New Zealand headquartered kiwifruit marketer, Zespri, is on alert over a mystery disease sweeping through Italian kiwifruit crops, which has left scientists searching for answers.
The disease, which growers call “moria” or “die-off”, begins in the roots of kiwifruit vines, which blacken and rot. The leaves then wither and drop, leaving fruit exposed to the sun, and the vines dry up and die within two years.
According to a report published by The Guardian, the disease broke out near the Italian city of Verona in 2012 and has affected up to 84 per cent of vines in some areas.
Zespri head of global science innovation, Juliet Ansell, said the kiwifruit marketer was monitoring the situation overseas closely.
“We know optimising soil conditions is important for healthy root growth, and we’ll continue to work with industry so that on-orchard best practice in terms of biosecurity is maintained,” said Ansell.
“Our biosecurity arm, Kiwifruit Vine Health, is continuing to work hard to strengthen biosecurity pathway plans.”
Italy is the world’s second largest kiwifruit producer, growing 555,000 tonnes in 2019. In the same year, New Zealand produced 437,000 tonnes and China grew 2.1m tonnes of the fruit.
Gianni Tacconi, a genomics researcher with Italy’s Council for Agricultural Research and Economics, told The Guardian the disease is fatal for the vines.

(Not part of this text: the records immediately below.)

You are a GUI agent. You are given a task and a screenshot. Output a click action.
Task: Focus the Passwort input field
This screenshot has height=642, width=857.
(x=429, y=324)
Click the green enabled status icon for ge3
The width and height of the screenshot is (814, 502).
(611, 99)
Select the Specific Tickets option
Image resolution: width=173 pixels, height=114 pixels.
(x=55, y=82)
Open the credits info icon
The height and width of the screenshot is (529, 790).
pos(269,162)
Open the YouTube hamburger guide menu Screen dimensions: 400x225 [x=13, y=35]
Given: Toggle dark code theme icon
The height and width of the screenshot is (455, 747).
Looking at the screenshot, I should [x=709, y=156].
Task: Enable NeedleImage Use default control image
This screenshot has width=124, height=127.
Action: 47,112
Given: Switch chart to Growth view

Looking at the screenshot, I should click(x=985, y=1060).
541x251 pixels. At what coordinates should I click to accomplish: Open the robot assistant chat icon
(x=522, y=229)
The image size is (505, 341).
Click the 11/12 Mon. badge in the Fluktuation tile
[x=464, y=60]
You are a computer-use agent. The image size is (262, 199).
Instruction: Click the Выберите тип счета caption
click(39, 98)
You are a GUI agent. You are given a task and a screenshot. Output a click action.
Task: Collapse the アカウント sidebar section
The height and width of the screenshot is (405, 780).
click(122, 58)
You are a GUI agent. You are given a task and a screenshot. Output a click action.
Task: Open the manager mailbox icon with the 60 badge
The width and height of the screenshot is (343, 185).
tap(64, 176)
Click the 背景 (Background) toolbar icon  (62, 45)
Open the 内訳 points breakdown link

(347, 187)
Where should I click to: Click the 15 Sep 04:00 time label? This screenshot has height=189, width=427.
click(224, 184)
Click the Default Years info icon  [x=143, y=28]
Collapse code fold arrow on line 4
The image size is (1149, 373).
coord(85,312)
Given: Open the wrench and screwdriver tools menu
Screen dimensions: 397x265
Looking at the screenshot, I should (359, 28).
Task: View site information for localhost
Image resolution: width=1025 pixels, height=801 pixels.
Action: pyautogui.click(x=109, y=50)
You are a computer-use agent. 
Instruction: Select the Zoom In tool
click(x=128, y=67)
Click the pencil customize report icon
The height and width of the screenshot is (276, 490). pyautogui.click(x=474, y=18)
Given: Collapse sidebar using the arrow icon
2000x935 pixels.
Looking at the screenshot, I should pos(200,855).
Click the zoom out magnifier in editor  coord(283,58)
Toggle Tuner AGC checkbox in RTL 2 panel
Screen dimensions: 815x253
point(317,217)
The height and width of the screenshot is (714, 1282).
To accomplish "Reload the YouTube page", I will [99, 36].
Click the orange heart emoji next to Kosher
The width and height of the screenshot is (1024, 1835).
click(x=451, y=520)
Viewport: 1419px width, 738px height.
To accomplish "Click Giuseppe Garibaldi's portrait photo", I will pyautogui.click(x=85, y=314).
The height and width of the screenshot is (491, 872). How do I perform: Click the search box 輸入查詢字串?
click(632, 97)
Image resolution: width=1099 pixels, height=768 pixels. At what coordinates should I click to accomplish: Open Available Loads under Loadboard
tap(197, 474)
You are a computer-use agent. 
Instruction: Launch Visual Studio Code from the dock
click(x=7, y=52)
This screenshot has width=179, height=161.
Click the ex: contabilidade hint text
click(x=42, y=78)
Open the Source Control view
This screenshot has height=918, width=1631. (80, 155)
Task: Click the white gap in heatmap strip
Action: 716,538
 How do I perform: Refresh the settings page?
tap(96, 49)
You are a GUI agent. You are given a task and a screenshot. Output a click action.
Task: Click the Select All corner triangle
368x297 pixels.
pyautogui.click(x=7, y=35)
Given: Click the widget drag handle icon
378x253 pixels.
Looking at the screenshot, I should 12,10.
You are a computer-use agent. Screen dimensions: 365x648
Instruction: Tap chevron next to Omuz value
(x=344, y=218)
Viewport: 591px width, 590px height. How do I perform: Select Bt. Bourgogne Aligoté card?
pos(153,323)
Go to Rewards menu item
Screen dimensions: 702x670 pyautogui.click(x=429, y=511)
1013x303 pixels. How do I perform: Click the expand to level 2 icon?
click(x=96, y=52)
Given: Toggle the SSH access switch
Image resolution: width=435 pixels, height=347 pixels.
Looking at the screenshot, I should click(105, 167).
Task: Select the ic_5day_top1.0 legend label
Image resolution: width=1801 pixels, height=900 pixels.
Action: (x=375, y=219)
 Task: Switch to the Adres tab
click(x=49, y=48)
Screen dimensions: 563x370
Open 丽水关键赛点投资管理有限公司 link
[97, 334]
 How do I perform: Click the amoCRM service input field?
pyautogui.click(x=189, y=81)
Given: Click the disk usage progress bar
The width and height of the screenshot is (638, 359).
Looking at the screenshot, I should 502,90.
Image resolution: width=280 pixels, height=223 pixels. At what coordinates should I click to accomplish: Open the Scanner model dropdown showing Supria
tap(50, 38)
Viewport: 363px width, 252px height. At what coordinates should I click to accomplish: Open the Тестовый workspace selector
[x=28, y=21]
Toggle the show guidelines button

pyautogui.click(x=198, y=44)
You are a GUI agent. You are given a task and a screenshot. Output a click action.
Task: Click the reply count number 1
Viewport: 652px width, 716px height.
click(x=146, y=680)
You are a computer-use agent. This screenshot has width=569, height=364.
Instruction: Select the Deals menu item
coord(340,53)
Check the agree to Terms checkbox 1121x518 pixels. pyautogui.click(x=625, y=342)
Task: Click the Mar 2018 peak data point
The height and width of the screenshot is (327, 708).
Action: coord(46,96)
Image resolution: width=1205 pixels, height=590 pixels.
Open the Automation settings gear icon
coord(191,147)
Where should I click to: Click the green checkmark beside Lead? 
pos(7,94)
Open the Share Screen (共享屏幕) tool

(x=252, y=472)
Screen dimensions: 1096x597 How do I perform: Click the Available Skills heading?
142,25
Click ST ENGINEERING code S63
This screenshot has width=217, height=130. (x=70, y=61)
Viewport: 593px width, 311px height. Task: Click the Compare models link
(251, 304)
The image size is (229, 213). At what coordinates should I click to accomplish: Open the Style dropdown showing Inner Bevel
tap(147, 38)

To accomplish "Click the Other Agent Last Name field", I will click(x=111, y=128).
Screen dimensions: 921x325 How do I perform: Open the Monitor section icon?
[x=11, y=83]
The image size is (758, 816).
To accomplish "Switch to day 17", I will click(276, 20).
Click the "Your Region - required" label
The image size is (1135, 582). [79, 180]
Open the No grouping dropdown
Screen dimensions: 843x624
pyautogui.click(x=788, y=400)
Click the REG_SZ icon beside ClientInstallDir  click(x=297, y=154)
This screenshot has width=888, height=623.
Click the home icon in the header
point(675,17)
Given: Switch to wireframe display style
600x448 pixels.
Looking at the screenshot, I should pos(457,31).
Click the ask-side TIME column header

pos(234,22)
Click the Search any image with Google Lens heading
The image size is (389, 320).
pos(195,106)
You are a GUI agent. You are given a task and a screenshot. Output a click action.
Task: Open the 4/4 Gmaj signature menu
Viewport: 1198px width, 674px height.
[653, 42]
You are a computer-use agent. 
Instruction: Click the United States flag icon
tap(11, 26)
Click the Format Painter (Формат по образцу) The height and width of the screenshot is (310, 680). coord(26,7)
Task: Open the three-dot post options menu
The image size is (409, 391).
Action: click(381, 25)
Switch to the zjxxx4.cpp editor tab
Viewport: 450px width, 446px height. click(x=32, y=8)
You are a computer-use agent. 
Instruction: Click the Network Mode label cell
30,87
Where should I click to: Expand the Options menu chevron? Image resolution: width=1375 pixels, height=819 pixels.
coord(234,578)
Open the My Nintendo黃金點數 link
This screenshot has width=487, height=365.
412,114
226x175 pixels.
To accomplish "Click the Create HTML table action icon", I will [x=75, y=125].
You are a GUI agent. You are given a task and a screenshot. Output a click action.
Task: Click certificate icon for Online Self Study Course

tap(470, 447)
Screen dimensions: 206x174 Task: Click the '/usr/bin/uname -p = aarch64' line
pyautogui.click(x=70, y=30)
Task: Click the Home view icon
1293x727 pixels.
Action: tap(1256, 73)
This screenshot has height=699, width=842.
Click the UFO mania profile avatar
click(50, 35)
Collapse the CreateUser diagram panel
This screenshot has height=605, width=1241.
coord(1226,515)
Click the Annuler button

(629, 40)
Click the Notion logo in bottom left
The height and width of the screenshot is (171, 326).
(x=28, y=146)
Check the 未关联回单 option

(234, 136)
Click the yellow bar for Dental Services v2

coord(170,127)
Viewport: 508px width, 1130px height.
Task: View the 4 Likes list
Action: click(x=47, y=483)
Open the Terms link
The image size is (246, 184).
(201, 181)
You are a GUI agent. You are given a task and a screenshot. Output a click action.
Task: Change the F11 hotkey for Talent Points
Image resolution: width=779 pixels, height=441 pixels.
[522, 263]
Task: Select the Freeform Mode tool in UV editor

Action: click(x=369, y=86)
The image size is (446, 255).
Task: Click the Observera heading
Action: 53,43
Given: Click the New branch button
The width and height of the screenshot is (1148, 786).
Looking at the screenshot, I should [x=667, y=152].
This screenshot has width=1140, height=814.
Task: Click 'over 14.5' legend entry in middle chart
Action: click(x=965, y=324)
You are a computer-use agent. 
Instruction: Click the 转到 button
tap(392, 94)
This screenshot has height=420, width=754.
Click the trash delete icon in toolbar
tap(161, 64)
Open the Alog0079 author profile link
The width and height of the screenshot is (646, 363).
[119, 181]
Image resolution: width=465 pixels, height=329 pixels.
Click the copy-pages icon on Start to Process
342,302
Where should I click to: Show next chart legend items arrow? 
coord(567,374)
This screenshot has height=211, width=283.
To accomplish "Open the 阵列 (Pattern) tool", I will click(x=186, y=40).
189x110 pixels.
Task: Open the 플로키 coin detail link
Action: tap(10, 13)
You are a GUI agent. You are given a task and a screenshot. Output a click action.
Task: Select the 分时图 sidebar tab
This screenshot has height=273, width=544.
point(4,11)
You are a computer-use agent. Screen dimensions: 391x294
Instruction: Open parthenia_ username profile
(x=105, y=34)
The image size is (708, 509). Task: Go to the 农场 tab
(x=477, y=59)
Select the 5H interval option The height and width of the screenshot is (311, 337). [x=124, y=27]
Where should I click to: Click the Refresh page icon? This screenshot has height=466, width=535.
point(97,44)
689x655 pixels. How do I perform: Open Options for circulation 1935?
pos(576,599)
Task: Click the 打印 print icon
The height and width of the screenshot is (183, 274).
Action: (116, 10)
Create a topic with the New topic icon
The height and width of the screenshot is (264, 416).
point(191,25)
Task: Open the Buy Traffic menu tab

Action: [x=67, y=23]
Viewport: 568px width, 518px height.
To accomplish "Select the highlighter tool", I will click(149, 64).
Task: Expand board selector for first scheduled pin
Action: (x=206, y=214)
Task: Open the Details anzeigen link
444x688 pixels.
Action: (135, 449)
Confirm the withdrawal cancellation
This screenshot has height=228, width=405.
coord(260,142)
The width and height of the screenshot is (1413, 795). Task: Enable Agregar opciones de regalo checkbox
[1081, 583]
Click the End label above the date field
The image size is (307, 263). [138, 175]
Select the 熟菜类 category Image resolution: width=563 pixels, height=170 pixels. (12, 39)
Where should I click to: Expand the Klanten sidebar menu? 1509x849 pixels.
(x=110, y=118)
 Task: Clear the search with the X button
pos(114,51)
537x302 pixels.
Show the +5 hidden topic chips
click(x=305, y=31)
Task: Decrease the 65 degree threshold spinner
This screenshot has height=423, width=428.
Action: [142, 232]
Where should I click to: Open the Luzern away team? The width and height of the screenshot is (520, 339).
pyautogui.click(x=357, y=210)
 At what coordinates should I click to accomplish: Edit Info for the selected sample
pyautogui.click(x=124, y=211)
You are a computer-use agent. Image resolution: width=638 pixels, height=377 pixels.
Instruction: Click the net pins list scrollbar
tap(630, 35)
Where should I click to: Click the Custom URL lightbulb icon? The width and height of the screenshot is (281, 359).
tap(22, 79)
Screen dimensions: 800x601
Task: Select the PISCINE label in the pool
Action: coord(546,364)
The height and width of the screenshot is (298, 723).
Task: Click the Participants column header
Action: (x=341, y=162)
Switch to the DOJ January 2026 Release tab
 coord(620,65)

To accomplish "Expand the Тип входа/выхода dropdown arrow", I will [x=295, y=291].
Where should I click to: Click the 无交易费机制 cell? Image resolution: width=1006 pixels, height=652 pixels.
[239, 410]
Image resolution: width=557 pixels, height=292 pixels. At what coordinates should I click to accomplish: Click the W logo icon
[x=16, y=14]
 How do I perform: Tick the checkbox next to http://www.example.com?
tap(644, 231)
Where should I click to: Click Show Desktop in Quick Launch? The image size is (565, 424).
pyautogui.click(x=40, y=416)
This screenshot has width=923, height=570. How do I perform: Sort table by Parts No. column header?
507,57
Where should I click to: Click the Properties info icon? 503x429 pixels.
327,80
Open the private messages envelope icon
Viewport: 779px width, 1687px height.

“When the symptoms appear, it’s already too late,” said Tacconi. “For kiwi vines, I’d say it’s impossible to recover [from it].”
Despite detailed research into possible causes, including bacteria, fungi, irrigation practices and soil composition, scientists are yet to come up with any definitive answers. However, some researchers believe climate change could be at the heart of the problem. More research is set to be undertaken.